Biogen acquires Schizophrenia investigational drug candidate form Pfizer

16 March 2018 | News

The purchase will include an upfront payment of $75 million with up to $515 million in additional development and commercialization milestone payments

Biogen recently announced that it has inked an agreement to acquire investigational candidate for schizophrenia from Pfizer. The drug candidate is a first-in-class, Phase 2b ready AMPA receptor potentiator for cognitive impairment associated with schizophrenia (CIAS).

The purchase will include an upfront payment of $75 million with up to $515 million in additional development and commercialization milestone payments, as well as tiered royalties in the low to mid-teen percentages.

AMPA receptors mediate fast excitatory synaptic transmission in the central nervous system, a process which can be disrupted in a number of neurological and psychiatric diseases, including schizophrenia. Biogen aims to initiate a Phase 2b trial in the second half of 2018.

“As pioneers in neuroscience, Biogen continues to explore new ways to treat serious diseases where there are few or no options, such as CIAS,” stated Michel Vounatsos, Biogen chief executive officer. “Given the significant unmet patient need and Biogen’s ability to apply its scientific expertise in this area, we are enthusiastic to advance development of this asset as we continue to expand our neuroscience pipeline, including in our emerging growth areas such as neuropsychiatry.”

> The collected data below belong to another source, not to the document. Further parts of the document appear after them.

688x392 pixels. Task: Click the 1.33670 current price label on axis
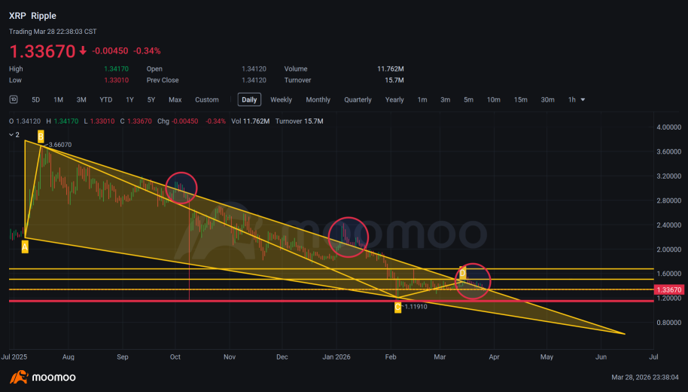tap(668, 289)
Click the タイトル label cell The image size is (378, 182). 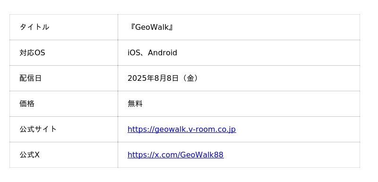pos(64,27)
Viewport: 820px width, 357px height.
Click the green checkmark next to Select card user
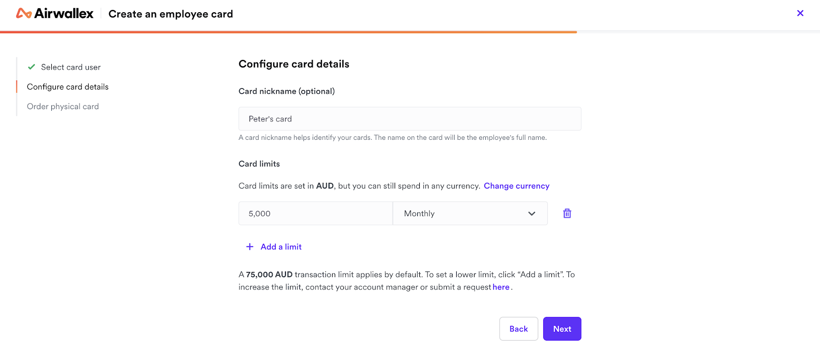click(x=32, y=67)
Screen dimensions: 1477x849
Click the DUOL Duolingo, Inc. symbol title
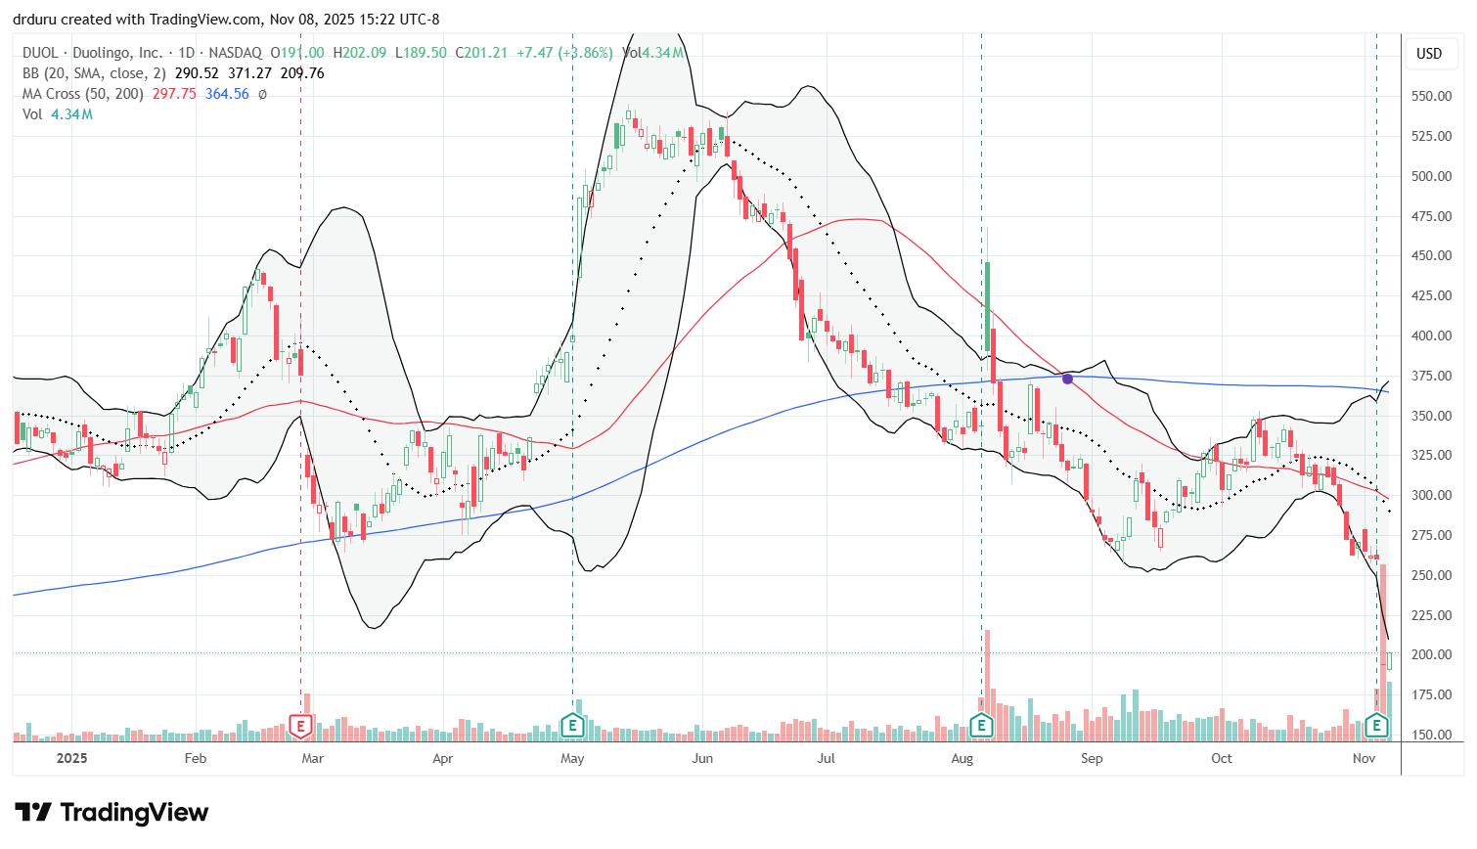[x=93, y=53]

Worldwide there are greater than 20 million people living with schizophrenia and it is estimated that the majority of them live with some degree of cognitive impairment attributable to the disease. Cognitive impairment is increasingly recognized as one of the greatest unmet needs in the effective treatment of schizophrenia.

“When cognition is impaired, you lose the ability to make sense of the world. Things we often take for granted in our daily lives, including processing information, planning and remembering, all become difficult or impossible,” said Michael Ehlers, executive vice president, Research & Development at Biogen. “Cognition can be impaired in multiple neurological and neuropsychiatric diseases, including schizophrenia. And we know that the extent of cognitive deficits in patients with schizophrenia is a strong predictor of daily functioning. We look forward to quickly pursuing development of this potential innovative therapy to treat such a devastating disease.”

Biogen expects the deal to close in the second quarter of 2018.